The end of the Indigenous struggle is not an institution: Cheng Xu, ‘Autonomy, interrupted: constitutional weakening of indigenous activism from civil war to civil society’, World Development, 196, 2025, #107157

13Aug25

Abstract: This study examines why democratization efforts in the Global South often fail to deliver meaningful self-determination for indigenous peoples. Focusing on the Cordillera region in the Philippines, where indigenous communities waged a successful insurgency against the Marcos dictatorship in the 1970s, I investigate why the post-conflict transition, despite constitutional and legal reforms, failed to realize the movement’s central demands. For development practitioners and scholars, this case offers critical insights into how even democratic institutional and legal frameworks may entrench, rather than resolve, historical injustices against indigenous communities. The central question explored is how do postwar constitutional frameworks shape the capacity of indigenous movements to secure autonomy? Why do legal reforms sometimes weaken, rather than empower, these movements?

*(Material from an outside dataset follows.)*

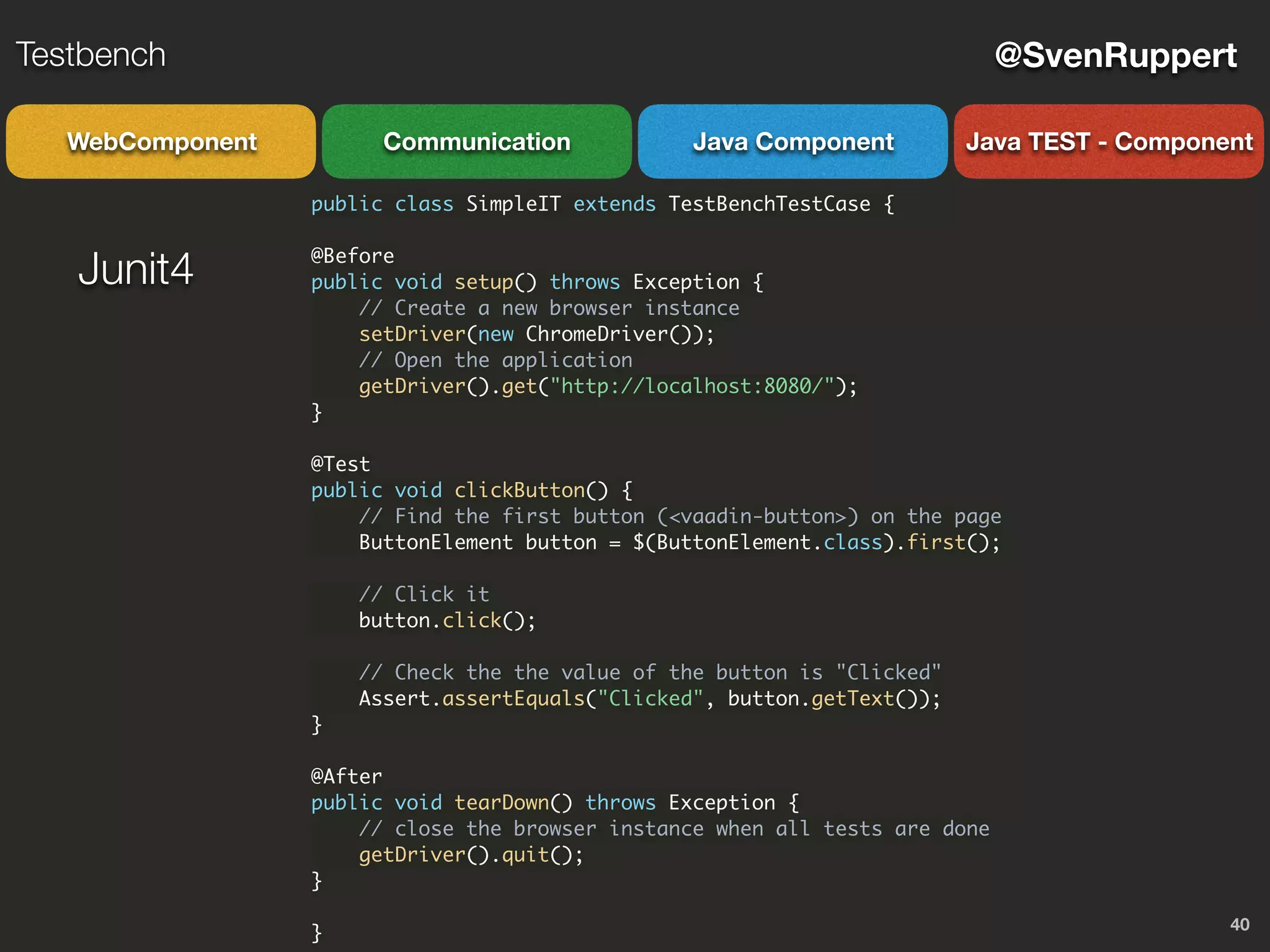Click slide page number 40
1270x952 pixels.
(1239, 924)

Using qualitative fieldwork and over 50 interviews with activists, civil society leaders, and government officials, I reveal some of the unintended consequences of the 1986 peace agreement between the indigenous rebellion and the Philippine state. I find that while the postwar democratic transition created new legal pathways for advocacy, it simultaneously entrenched neocolonial mechanisms, such as the Regalian Doctrine, that preserved state control over ancestral domains and shifted bargaining disadvantages onto the indigenous opposition. These findings challenge dominant assumptions that democratization and legal recognition automatically empower marginalized groups. Instead, I show how postwar frameworks can fragment movements, co-opt moderate factions, and repress dissenting ones, thereby reinforcing state dominance. This study reveals how states are better positioned during critical periods of democratization and can use peace negotiations to institutionalize control without meaningful concessions. Broadly, this research demonstrates how democratic constitutional orders can legitimize the deferral, and erosion, of indigenous self-determination in the Global South.